Ken Kersch was a singular voice in political science. As political science has become less historically grounded and less attentive to ideas, Kersch wrote thick historical books that deepened our understanding of American constitutionalism by illustrating how our present world was constructed over time. In Constructing Civil Liberties he dismantled the progressive narrative of Whiggish constitutional development that framed our understanding of civil liberties as a steady forward march, revealing a history of conflict and discontinuity. In Conservatives and the Constitution, he turned his talents to illuminating the conservative effort to reframe how we think about the Constitution in the middle years of the twentieth century when progressive liberalism was triumphant. Kersch’s rich and detailed histories offer a capacious take on American constitutionalism and bristle with imagination—the New Deal as the end of History?—while dismantling conventional pieties. Reading Ken was always educative, but it was also a pleasure, as his voice was unmistakable, as was his occasionally acerbic wit (deployed against sanctimonious progressives and illiberal conservatives alike).

I am sure others will speak more fully to Kersch’s understanding of American constitutional development as a historically rooted—and deeply conflicted—process of constructing constitutional authority. Kersch detailed how political narratives framed and justified our understandings not only of the Constitution, but of America.
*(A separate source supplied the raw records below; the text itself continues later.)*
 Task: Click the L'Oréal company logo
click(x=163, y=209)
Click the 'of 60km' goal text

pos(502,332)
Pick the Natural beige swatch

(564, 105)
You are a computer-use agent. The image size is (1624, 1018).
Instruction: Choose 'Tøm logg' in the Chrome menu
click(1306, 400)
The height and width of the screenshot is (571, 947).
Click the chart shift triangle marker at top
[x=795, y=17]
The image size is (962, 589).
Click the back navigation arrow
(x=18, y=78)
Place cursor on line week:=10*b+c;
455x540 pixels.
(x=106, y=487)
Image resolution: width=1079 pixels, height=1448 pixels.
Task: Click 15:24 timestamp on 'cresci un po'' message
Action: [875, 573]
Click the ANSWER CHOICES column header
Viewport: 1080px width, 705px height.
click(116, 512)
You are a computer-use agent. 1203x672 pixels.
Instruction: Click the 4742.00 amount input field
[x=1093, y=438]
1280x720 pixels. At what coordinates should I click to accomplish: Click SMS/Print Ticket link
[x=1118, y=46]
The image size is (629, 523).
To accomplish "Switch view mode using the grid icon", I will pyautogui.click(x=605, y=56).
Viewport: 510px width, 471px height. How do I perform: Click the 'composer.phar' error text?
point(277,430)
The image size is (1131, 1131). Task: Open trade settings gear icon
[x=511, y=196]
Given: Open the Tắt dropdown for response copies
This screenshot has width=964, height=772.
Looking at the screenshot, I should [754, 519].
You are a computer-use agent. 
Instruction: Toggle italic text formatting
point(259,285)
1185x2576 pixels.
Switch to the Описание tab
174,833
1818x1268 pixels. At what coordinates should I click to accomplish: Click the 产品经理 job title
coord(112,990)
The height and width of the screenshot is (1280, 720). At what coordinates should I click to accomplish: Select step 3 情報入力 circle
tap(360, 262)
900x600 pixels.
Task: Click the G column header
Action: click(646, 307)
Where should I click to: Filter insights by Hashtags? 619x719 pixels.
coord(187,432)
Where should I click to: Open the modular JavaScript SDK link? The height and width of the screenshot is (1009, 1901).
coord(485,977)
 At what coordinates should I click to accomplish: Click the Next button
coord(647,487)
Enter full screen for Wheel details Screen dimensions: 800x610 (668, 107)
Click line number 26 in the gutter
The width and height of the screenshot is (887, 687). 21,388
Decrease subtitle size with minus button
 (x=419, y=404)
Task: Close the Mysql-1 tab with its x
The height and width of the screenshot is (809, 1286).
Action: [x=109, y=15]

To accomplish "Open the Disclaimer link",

I want to focus on an overlooked facet of Kersch’s understanding of constitutional development—that is, the concept of “constitutional erasure.” In selecting and picking what aspects of American history are an essential part of how we see and explain ourselves, political and constitutional narratives also leave out, or cast aside, part of the story. Kersch’s point about constitutional erasure is not simply that we determine that some history is “usable” and other parts of our history are discredited and deemed illegitimate. Rather, Kersch argued that constitutional erasures obscure the past, writing out actual constitutional conflicts and events in constructing new narratives and understandings. A constitutional erasure entails a narrative that “erases” the constitutional conflict at issue. Constitutional erasures are an important feature of political development: Successful efforts to construct political authority require delegitimizing past understandings, which can lead political actors to rewrite history to accord with their ideas by erasing the reality of past constitutional disputes.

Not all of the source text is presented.